**Your task:** Copy out the lines of the data below exactly, starting at the line containing "At what coordinates" and running through the end of the data, with both ends included.
-- START Data for processing --
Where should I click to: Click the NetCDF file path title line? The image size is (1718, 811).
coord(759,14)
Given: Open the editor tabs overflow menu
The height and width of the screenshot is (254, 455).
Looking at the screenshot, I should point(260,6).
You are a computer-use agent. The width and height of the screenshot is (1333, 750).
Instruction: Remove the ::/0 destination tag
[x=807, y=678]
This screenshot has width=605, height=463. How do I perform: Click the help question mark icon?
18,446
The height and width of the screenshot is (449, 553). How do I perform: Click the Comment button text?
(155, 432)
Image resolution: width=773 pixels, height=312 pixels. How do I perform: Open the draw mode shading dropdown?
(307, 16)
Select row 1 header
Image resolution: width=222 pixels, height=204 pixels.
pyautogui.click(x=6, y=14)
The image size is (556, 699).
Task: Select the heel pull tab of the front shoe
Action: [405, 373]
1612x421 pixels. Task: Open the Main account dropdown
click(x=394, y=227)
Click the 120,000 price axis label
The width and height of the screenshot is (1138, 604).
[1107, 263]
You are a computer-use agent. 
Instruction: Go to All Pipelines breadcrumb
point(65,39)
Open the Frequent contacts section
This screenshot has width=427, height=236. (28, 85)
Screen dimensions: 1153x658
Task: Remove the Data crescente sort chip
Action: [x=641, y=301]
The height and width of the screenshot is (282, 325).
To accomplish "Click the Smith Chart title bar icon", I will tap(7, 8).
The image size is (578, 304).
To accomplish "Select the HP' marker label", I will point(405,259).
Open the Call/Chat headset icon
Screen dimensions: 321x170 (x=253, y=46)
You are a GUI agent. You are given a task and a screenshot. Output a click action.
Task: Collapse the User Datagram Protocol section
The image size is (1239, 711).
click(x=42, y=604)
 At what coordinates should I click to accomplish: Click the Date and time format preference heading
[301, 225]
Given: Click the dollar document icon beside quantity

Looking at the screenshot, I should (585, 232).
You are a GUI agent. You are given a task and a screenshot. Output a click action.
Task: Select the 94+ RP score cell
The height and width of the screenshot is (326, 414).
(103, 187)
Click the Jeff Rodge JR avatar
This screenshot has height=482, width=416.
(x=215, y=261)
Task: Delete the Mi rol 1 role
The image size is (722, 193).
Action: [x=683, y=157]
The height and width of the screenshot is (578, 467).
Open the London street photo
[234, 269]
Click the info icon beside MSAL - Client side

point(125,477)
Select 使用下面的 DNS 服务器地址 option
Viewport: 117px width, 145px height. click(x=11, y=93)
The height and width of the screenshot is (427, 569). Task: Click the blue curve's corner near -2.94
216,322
-- END Data for processing --
**Full response:**
 At what coordinates should I click to accomplish: Click the Date and time format preference heading
[301, 225]
Given: Click the dollar document icon beside quantity

Looking at the screenshot, I should (585, 232).
You are a GUI agent. You are given a task and a screenshot. Output a click action.
Task: Select the 94+ RP score cell
The height and width of the screenshot is (326, 414).
(103, 187)
Click the Jeff Rodge JR avatar
This screenshot has height=482, width=416.
(x=215, y=261)
Task: Delete the Mi rol 1 role
The image size is (722, 193).
Action: [x=683, y=157]
The height and width of the screenshot is (578, 467).
Open the London street photo
[234, 269]
Click the info icon beside MSAL - Client side

point(125,477)
Select 使用下面的 DNS 服务器地址 option
Viewport: 117px width, 145px height. click(x=11, y=93)
The height and width of the screenshot is (427, 569). Task: Click the blue curve's corner near -2.94
216,322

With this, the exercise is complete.